Saved entries:
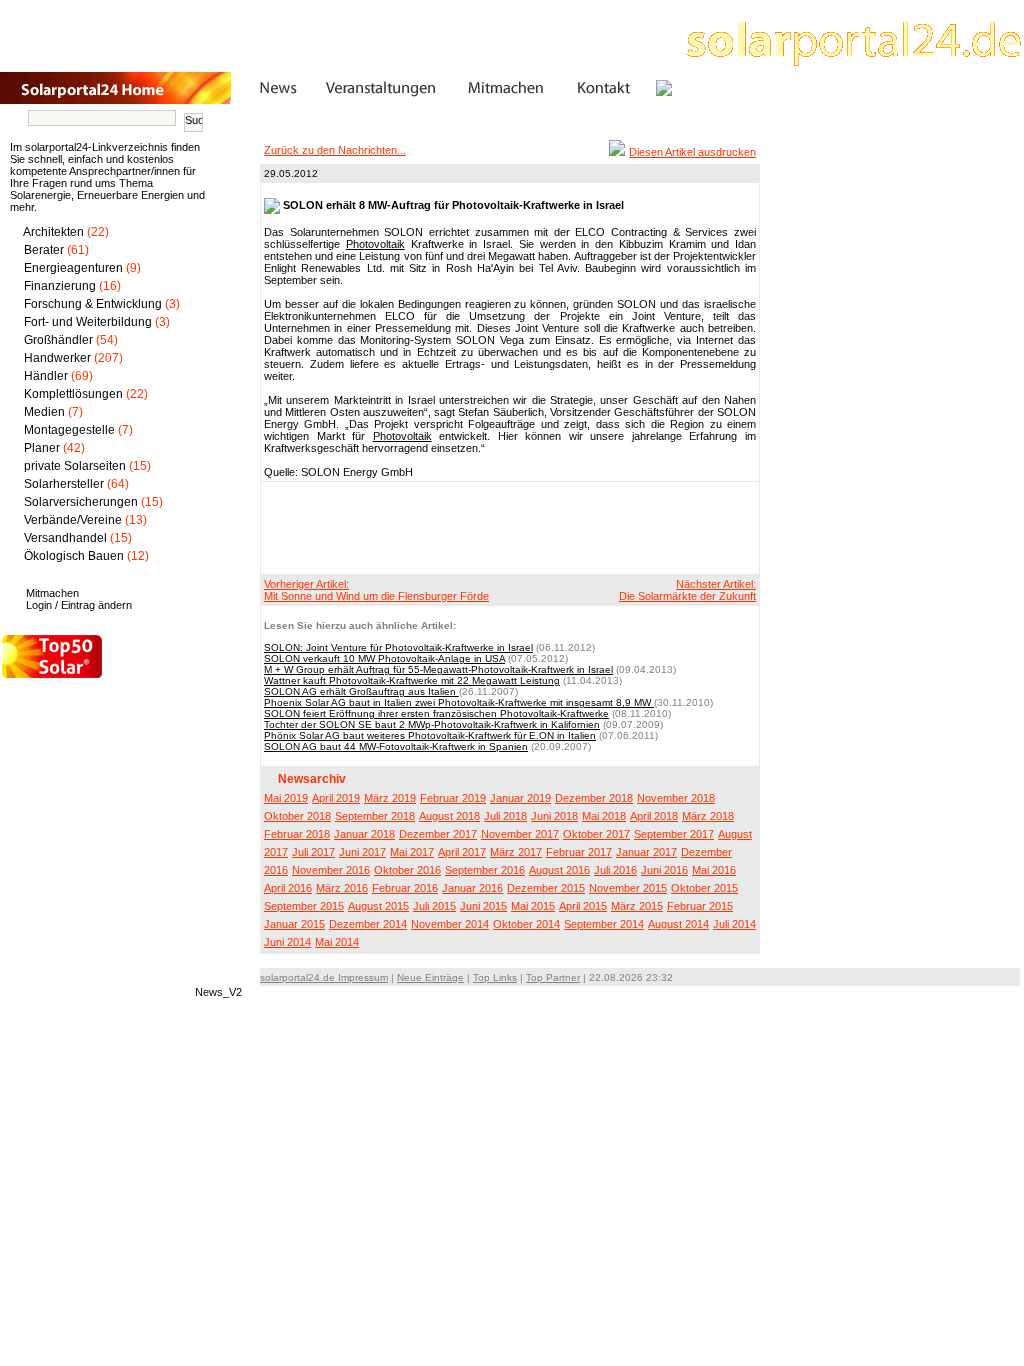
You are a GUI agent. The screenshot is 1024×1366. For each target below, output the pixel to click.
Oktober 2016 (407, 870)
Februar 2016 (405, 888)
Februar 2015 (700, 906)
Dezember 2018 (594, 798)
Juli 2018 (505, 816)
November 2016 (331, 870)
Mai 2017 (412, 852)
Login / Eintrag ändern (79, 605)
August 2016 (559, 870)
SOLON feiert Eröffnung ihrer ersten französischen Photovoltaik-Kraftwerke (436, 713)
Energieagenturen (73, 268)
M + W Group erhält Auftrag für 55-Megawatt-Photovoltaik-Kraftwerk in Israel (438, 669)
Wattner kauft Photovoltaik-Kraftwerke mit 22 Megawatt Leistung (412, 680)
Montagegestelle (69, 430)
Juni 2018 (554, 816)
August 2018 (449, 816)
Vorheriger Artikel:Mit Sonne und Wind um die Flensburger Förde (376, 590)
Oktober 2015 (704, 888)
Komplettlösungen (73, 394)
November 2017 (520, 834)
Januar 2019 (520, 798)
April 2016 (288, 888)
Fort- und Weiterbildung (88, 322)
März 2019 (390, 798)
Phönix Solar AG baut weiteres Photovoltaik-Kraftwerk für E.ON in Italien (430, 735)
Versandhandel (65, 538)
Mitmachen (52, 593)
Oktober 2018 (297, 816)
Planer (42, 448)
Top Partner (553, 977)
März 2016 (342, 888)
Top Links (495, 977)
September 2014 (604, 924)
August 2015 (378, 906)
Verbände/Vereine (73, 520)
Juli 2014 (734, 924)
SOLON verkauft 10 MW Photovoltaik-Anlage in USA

TASK REQUIREMENTS:
Wherever an image appears, omit it; copy the rest of the records exactly.

TASK OUTPUT:
You are a GUI agent. The screenshot is 1024×1366. For each target below, output the pixel to click.
Oktober 2016 (407, 870)
Februar 2016 (405, 888)
Februar 2015 (700, 906)
Dezember 2018 (594, 798)
Juli 2018 (505, 816)
November 2016 (331, 870)
Mai 2017 (412, 852)
Login / Eintrag ändern (79, 605)
August 2016 (559, 870)
SOLON feiert Eröffnung ihrer ersten französischen Photovoltaik-Kraftwerke (436, 713)
Energieagenturen (73, 268)
M + W Group erhält Auftrag für 55-Megawatt-Photovoltaik-Kraftwerk in Israel (438, 669)
Wattner kauft Photovoltaik-Kraftwerke mit 22 Megawatt Leistung (412, 680)
Montagegestelle (69, 430)
Juni 2018 (554, 816)
August 2018 (449, 816)
Vorheriger Artikel:Mit Sonne und Wind um die Flensburger Förde (376, 590)
Oktober 2015 (704, 888)
Komplettlösungen (73, 394)
November 2017 (520, 834)
Januar 2019 (520, 798)
April 2016 (288, 888)
Fort- und Weiterbildung (88, 322)
März 2019 (390, 798)
Phönix Solar AG baut weiteres Photovoltaik-Kraftwerk für E.ON in Italien (430, 735)
Versandhandel (65, 538)
Mitmachen (52, 593)
Oktober 2018 (297, 816)
Planer (42, 448)
Top Partner (553, 977)
März 2016 (342, 888)
Top Links (495, 977)
September 2014 (604, 924)
August 2015 (378, 906)
Verbände/Vereine (73, 520)
Juli 2014 (734, 924)
SOLON verkauft 10 MW Photovoltaik-Anlage in USA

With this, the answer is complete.